Conclusion du titre I.

179. La juridiction pénale détient de considérables pouvoirs dans la

formation comme dans l’exécution des conventions. Il peut participer aux grandes évolutions

du droit des conventions et même les initier, grâce au rôle normatif du droit pénal177. Ainsi,

l’équilibre des contractants et des prestations constitue un butoir à l’autonomie de la volonté :

la plus grande attention est portée aux contractants faibles économiquement, techniquement

ou physiquement ; les incriminations traquent les abus de faiblesse en tout genre, assurent la

durabilité du consentement. La loi pénale participe à la responsabilisation des contractants :

ceux-ci doivent se comporter de façon intègre, loyale, en assurant la meilleure information

possible, tout en fixant les bornes de ce qui est acceptable pour eux-mêmes ; peu à peu le droit

pénal conforte la disparition des objets illicites, le « forçage » du contrat, l’évolution des

rapports de pouvoir. Les contractants prennent peu à peu conscience de leurs obligations ; par

crainte des représailles judiciaires, chaque corps professionnel élabore des conventions, dont

le juge pénal peut parfois avoir connaissance. Les incriminations classiques intéressant le droit

des contrats bénéficient d’une bonne effectivité dans le contentieux et s’il n’en est pas encore

de même des textes plus récents, leur utilisation est croissante : le droit pénal des contrats est

utile, dynamique et générateur de progrès ; il n’est ni « enflé », ni « dévoyé », ni handicapant.

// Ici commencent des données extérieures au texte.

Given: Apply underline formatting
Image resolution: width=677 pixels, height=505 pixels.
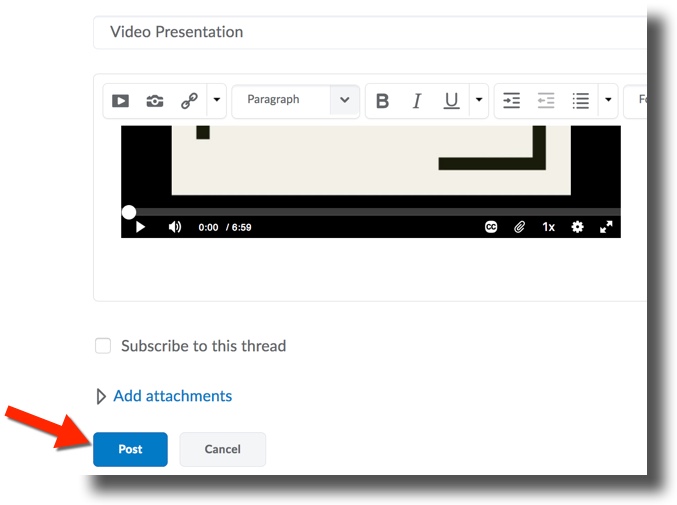Looking at the screenshot, I should click(x=451, y=101).
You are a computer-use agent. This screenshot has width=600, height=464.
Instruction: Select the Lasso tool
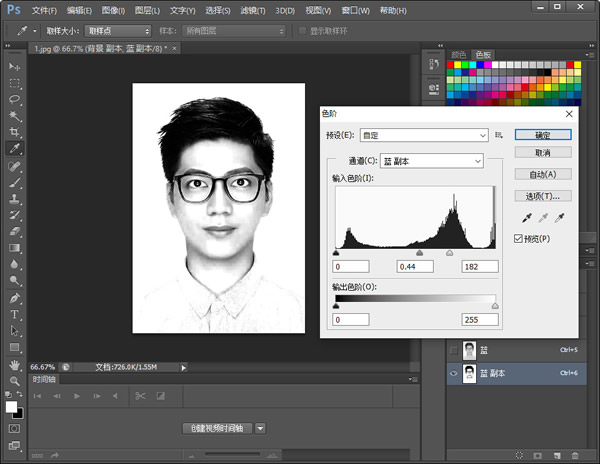coord(15,99)

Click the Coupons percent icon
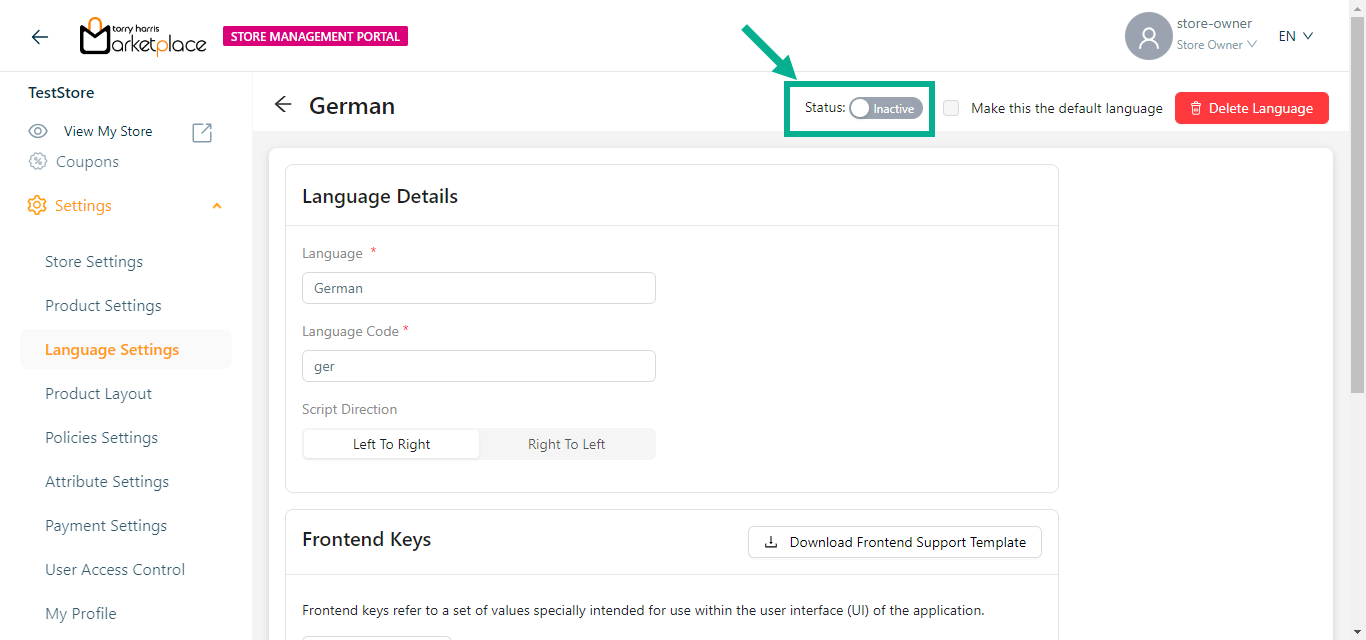tap(38, 162)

Notons enfin que de nombreux éléments tendent à gommer la distinction académique entre

formation et exécution du contrat : l’allongement de la durée de formation du contrat,

l’identité d’objectif, de textes d’incrimination, de sources légales, d’effectivité.

Ces pouvoirs importants confrontent nécessairement les juges répressifs aux

diverses notions du droit civil des contrats, celles-ci intervenant nécessairement dans l’œuvre

de qualification des infractions : le juge doit parfois se prononcer sur l’existence d’un contrat,

d’une qualité de contractant (consommateur, commerçant,…) ; il doit évaluer l’influence qu’a

eu la convention sur les prétentions de la victime ou de l’accusé, repousser ou accueillir cette

influence. La célèbre autonomie du droit pénal est, certes, une réalité, mais n’a rien de

systématique. Les juridictions répressives appréhendent de façon rigoureuse et indépendante

les notions du droit civil des conventions, grâce à leurs pouvoirs normatifs178.

177 Voir supra n° 19 et s. 178 Voir supra n° 21 et s.